● **CHALLENGE**
Transcribe the text of each entry below verbatim, omitting the pictures.

###

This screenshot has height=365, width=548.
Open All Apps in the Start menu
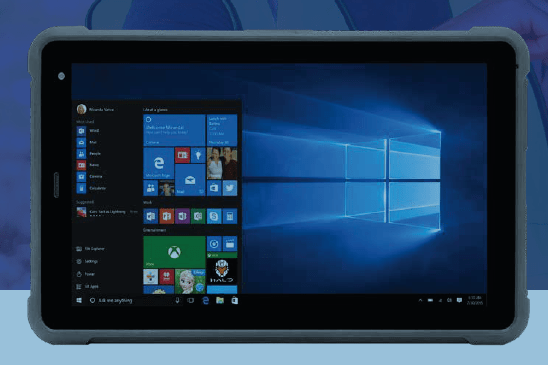pos(88,286)
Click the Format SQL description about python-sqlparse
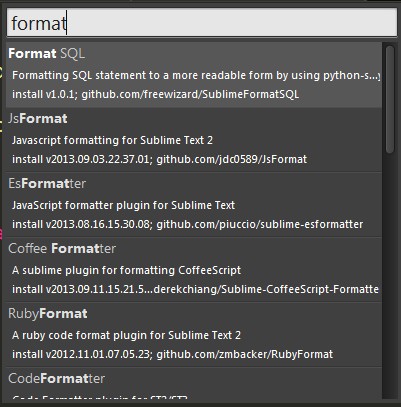Screen dimensions: 401x407 196,75
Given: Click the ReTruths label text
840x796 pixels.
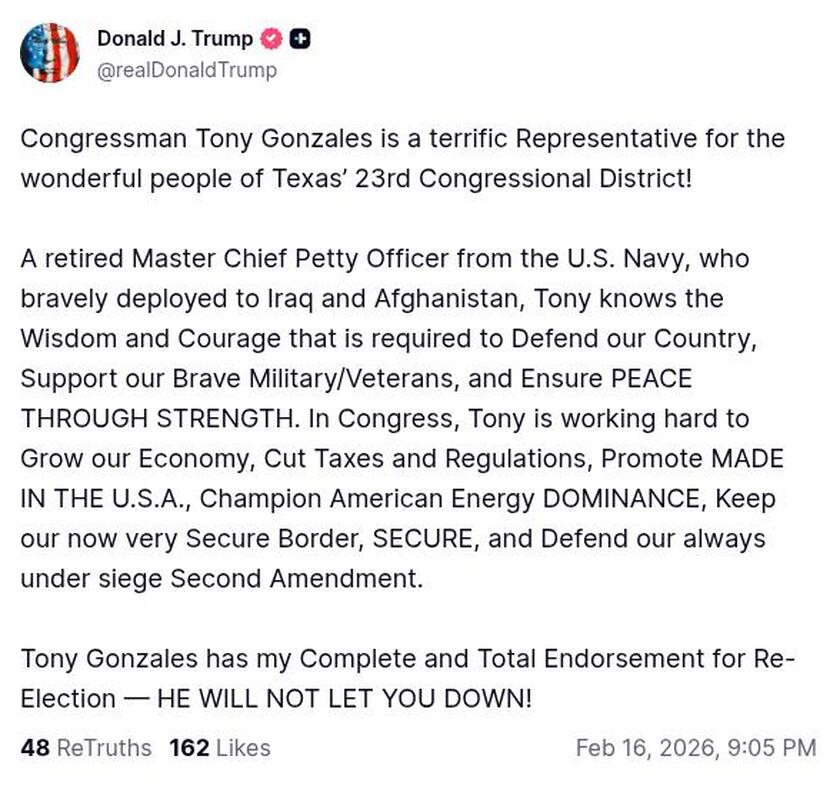Looking at the screenshot, I should click(104, 747).
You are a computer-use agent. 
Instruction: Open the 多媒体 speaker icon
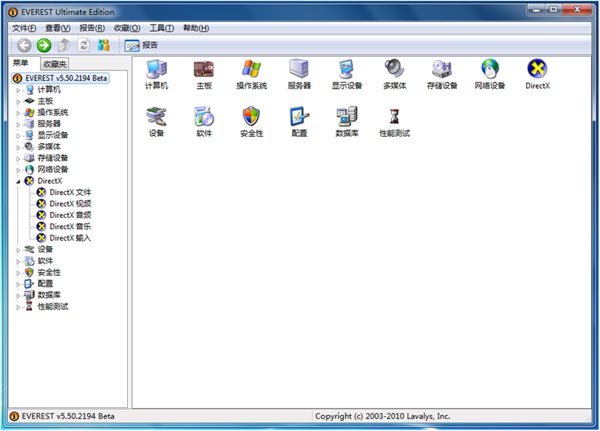coord(394,69)
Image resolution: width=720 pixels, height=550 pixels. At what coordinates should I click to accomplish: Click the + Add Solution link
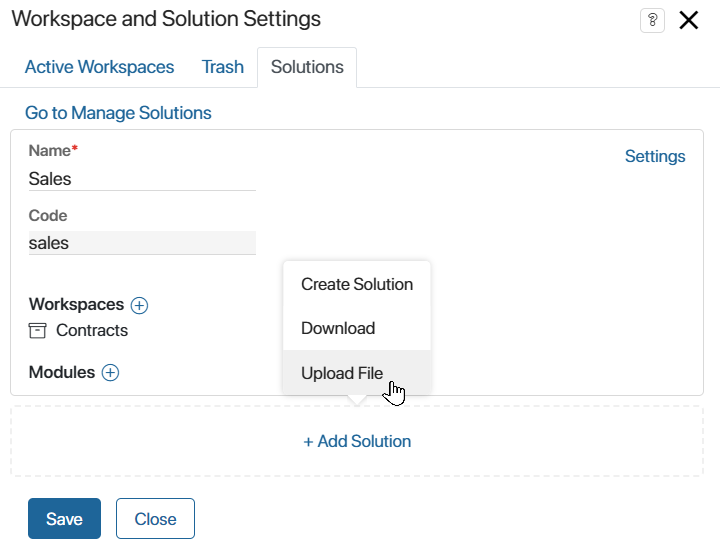pyautogui.click(x=357, y=441)
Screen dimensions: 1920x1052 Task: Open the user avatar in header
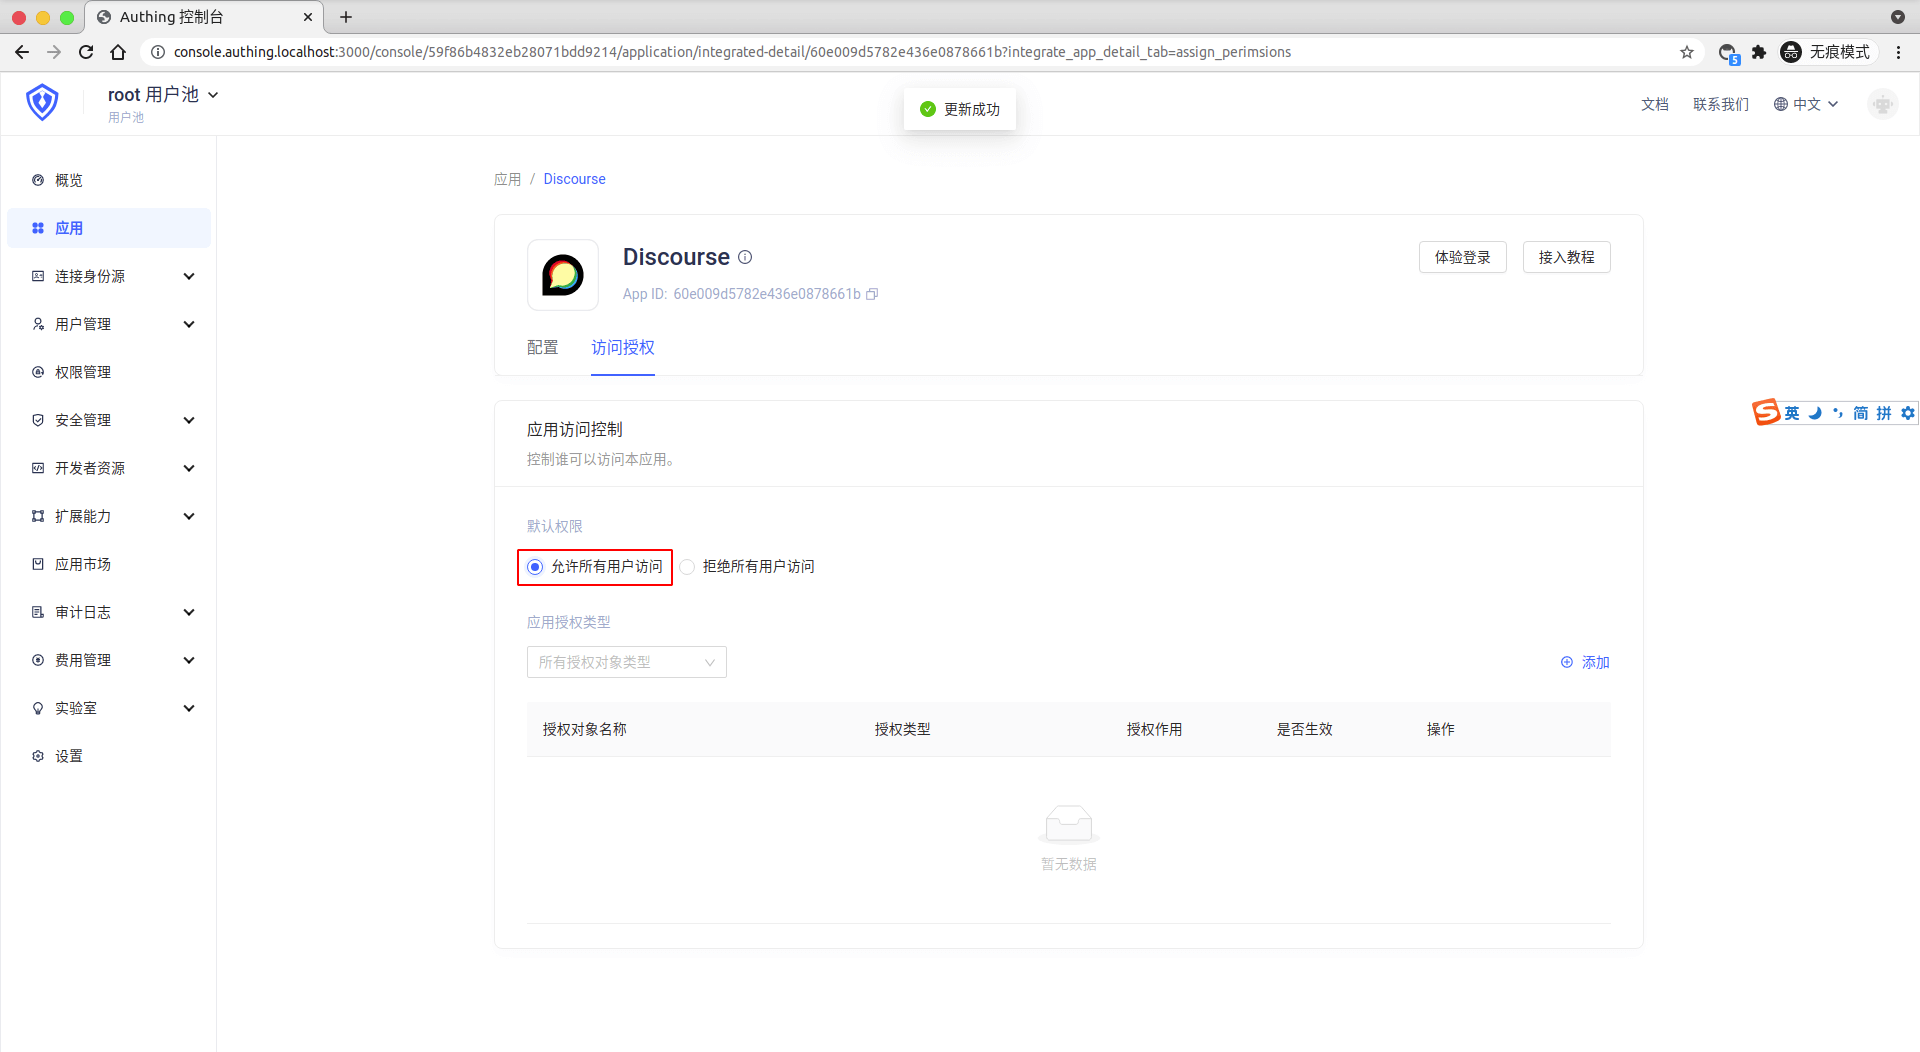click(1882, 104)
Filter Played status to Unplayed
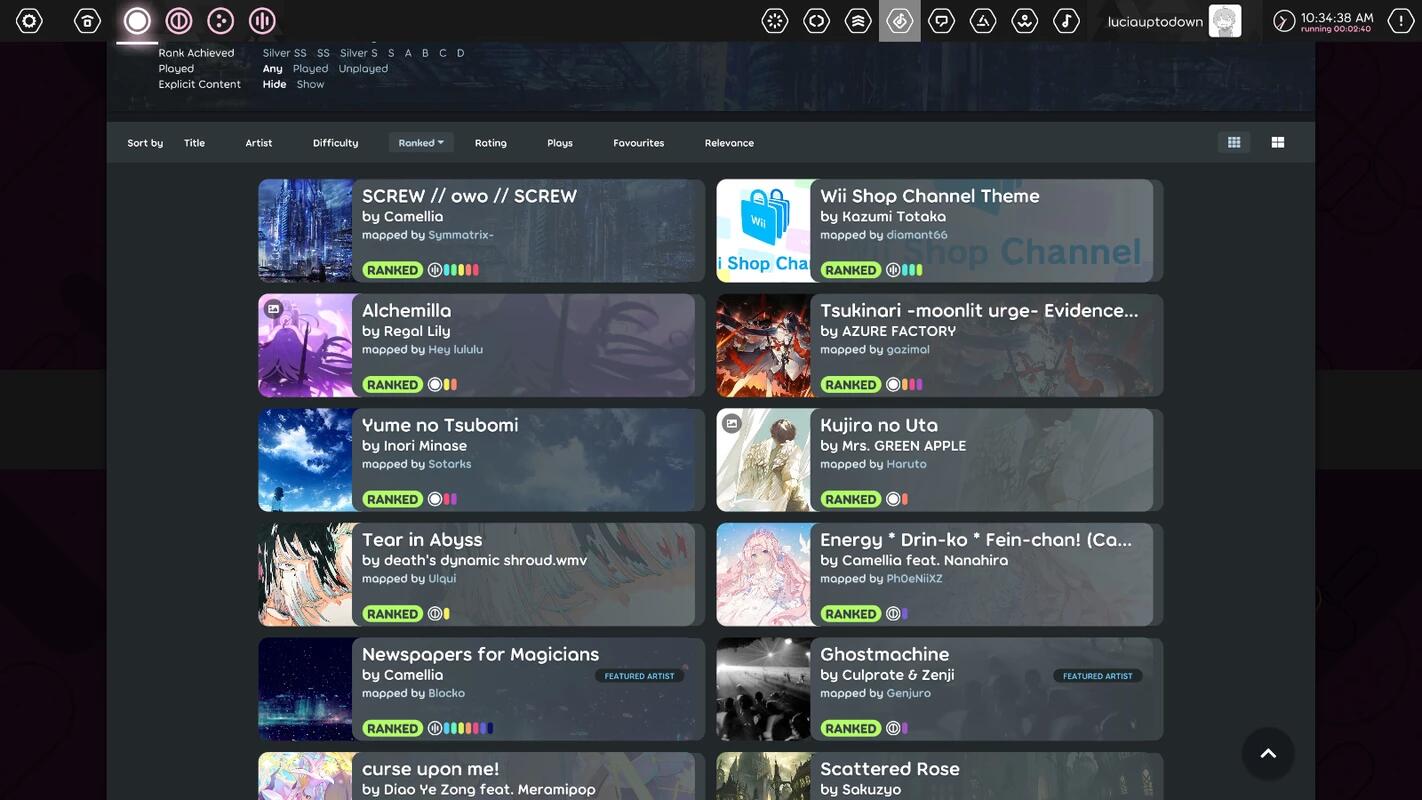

###

● **CORRECT OUTPUT**
This screenshot has height=365, width=548.
Open All Apps in the Start menu
pos(88,286)
Click the Format SQL description about python-sqlparse
Screen dimensions: 401x407 196,75
Given: Click the ReTruths label text
840x796 pixels.
Looking at the screenshot, I should click(104, 747).
You are a computer-use agent. 
Instruction: Open the 多媒体 speaker icon
coord(394,69)
Image resolution: width=720 pixels, height=550 pixels. At what coordinates should I click to accomplish: Click the + Add Solution link
pyautogui.click(x=357, y=441)
Screen dimensions: 1920x1052 Task: Open the user avatar in header
click(1882, 104)
Filter Played status to Unplayed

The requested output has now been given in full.